Later Bronfman’s wife performed an ear-shattering song. “She’s not a professional and doesn’t even have a recording contract!” the tall, red-bearded Bronfman said, introducing her. The song wasn’t too bad. The word was that she was lip-synching to a recording she made in L.A.

The party was supposed to go until 4 AM, but a person can only stuff so many free oysters, clams, shrimp, hors d’oeurves, Mumm champagne, trays of mixed drinks (mojitos, marguerites, daiquiris), cake, dessert, and later hot chocolate down his or her gullet before the intestines start to bloat to unfashionable proportions. The staff sighed with relief when we heard that the party was officially breaking up at 1:30. As the non-stop blasting musicians and prancing dance skit performers disbanded, we broke down the bars and dining rooms.

“$6,000,000 is what this party cost I heard from a reliable source,” Rob, a waiter, informed me.

I helped a guy named Charlie carry a “slop bucket” – a large container where all extra, undrunk liquids are poured – to a place where we could empty it.

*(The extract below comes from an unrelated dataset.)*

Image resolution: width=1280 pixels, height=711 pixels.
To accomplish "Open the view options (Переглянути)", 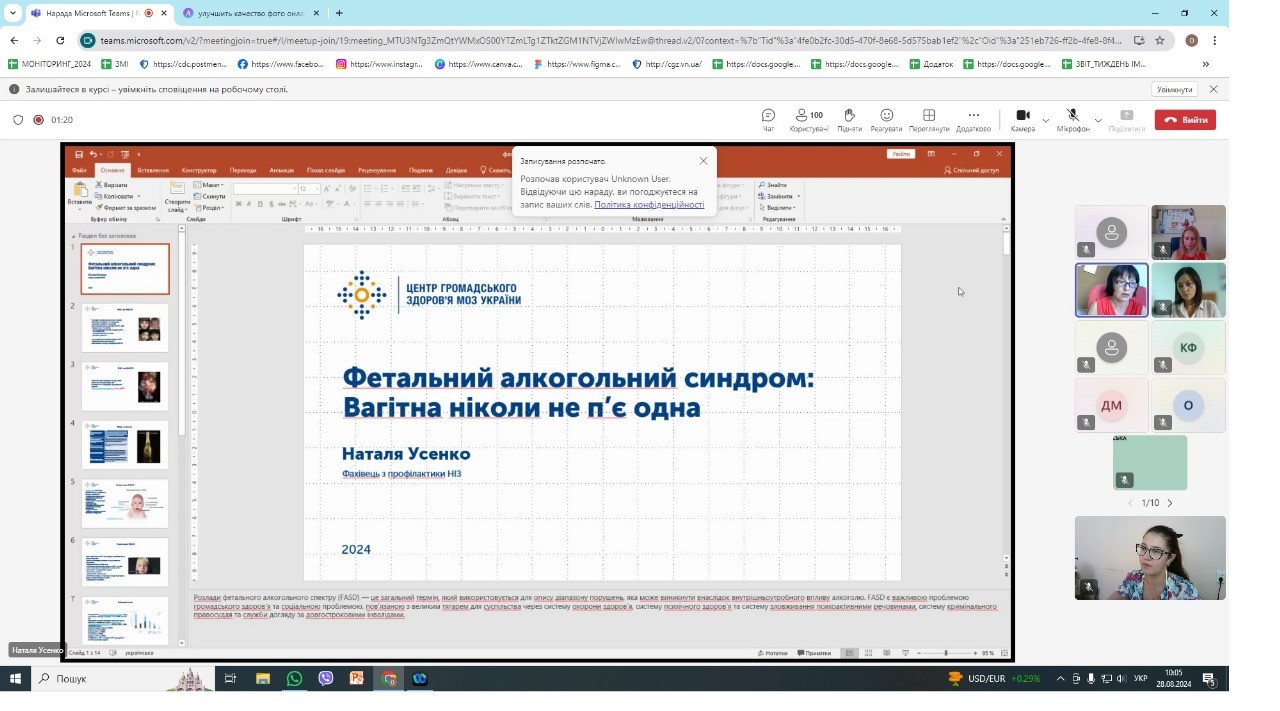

We couldn’t find a janitor’s sink so I suggested the ladies’ room. He was reluctant. I knocked on the door. Nobody was inside.

“Hurry, let’s pour it into this toilet before someone walks in,” I said.

“We really should pour this in a big sink,” he balked.

“Don’t worry, Charlie, we’ll just be careful how we pour it.”

Famous last words. Half the liquid containing mostly hot chocolate gushed all over the floor. Charlie broke out into a raucous guffaw. So did I. The scene was something straight out of a Port Authority bathroom. The more we cleaned it up with paper towels the more he laughed. By the time we departed the ladies’ room tears streamed down our cheeks.

Pink hues already warmed the morning sky when I ushered forth from the subway after my long, long ride to Inwood. Walking towards my apartment one thought kept on looping through my mind: I wonder what happened to that girl who was slammed in the face with the Peking duck?